COSA SI RICHIEDE —
Trascrivi senza modifiche la parte dell'intervista a Maradona che inizia con le parole «De Laurentiis la» e termina dopo le parole «Felice per lui?».

BRANO SELEZIONATO —
****
Maradona, mercoledì scorso è tornato al San Paolo. Cosa ha pensato appena lo ha rivisto?
«Il mio cuore ha cominciato a battere forte. Angelo (Pisani, il suo amico e legale di fiducia, ndr) mi ha riportato nel mio stadio e abbiano fatto una corsa come due ragazzi. Sì, lo confesso, mi sembrava di essere tornato ai giorni in cui al San Paolo andavo per giocare a calcio e Stefano (Ceci, il suo attuale manager, ndr) mi inseguiva da bambino. Quella folla caotica ed appassionata mi ha fatto tornare indietro nel tempo, c’è tanto di quella amore per la nostra maglia che non si può descrivere. Anzi, è come se il tempo non fosse mai passato. Mi sono venuti i brividi nel sentire i cori che i tifosi intonavano quando scendevo in campo e cominciavano a farli già nel corso del riscaldamento pre-partita. Mi sono commosso quando ho visto l’emozione negli occhi della gente che faceva di tutto per toccarmi. Per me è stato naturale rispondere a quelle intonazioni con lo stesso saluto che facevo da calciatore».
De Laurentiis la vorrebbe ambasciatore del Napoli nel mondo. L’idea le piace? O vuol far sempre l’allenatore?
«Se ne può parlare. Io ho il cuore azzurro e come dice il mio avvocato Pisani nel mondo conoscono Maradona come Napoli e viceversa. Sono un uomo di campo, uno che si emoziona solo quando l’arbitro fischia l’inizio della gara. Mi ribolle il sangue quando calpesto l’erba del campo o quando negli spogliatoi sento il fremito dei miei calciatori, quando gli do le ultime indicazioni prima della partita. Mi piace troppo fare l’allenatore, però sono anche un ambasciatore dello sport e accetterei ben volentieri la nomina di ambasciatore del Napoli nel mondo, nel momento in cui De Laurentiis dovesse chiamarmi per formularmi la proposta ne parliamo…».
Un altro argentino fa sognare Napoli: è Higuain. Felice per lui?
«C’è sempre una sintonia speciale quando lo guardo. Sono strafelice per lui. È un mio ragazzo, l’ho voluto nella Seleccion e l’ho fatto giocare da titolare ai mondiali in Sudafrica. Quando l’altra sera ha fatto gol due minuti dopo il mio ingresso nella tribuna del San Paolo, non ho potuto trattenere l’esultanza: è stato un momento magico e, lo confesso, il Pipa mi ha fatto davvero esaltare anche se nella fantasia sarei voluto scendere in campo per segnare anche io».
Che voto dà al Napoli che ha battuto la Roma?
«Ho visto soltanto il secondo tempo della partita: per non creare problemi di ordine pubblico siamo partiti tardi e c’era tanto traffico ma mi sembrava di volare verso il cielo azzurro. Per quei 45 minuti sarebbe corretto dare un bel 10. Sì, è un voto altissimo, non si dà mai e glielo do anche perché avevo visto la stessa partita il 18 ottobre all’Olimpico. E quella sera la Roma mi colpì di più, mi diede la sensazione di essere più squadra, approfittando degli errori commessi dal Napoli. A distanza di quattro mesi, devo dire che la mia squadra (Maradona dice proprio così, la mia squadra, ndr) è cresciuta, mentre la Roma l’ho vista un po’ affaticata. Magari non succede, però dico alla Juve di stare molto attenta a questo Napoli…».
****
DATI MOSTRATI —
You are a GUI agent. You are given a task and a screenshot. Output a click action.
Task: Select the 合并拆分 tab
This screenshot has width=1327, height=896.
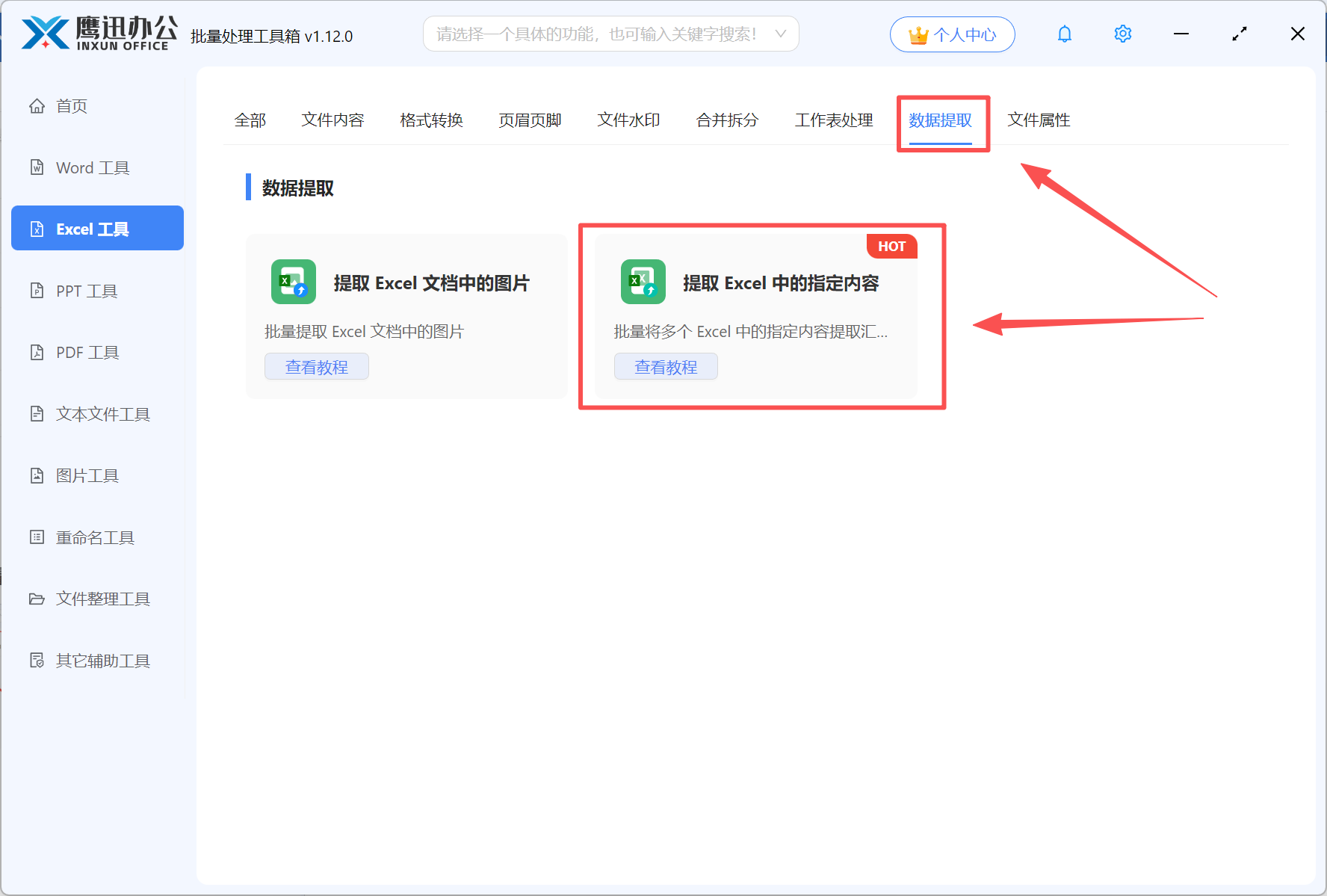click(726, 120)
****
ESERCIZIO SVOLTO —
De Laurentiis la vorrebbe ambasciatore del Napoli nel mondo. L’idea le piace? O vuol far sempre l’allenatore?
«Se ne può parlare. Io ho il cuore azzurro e come dice il mio avvocato Pisani nel mondo conoscono Maradona come Napoli e viceversa. Sono un uomo di campo, uno che si emoziona solo quando l’arbitro fischia l’inizio della gara. Mi ribolle il sangue quando calpesto l’erba del campo o quando negli spogliatoi sento il fremito dei miei calciatori, quando gli do le ultime indicazioni prima della partita. Mi piace troppo fare l’allenatore, però sono anche un ambasciatore dello sport e accetterei ben volentieri la nomina di ambasciatore del Napoli nel mondo, nel momento in cui De Laurentiis dovesse chiamarmi per formularmi la proposta ne parliamo…».
Un altro argentino fa sognare Napoli: è Higuain. Felice per lui?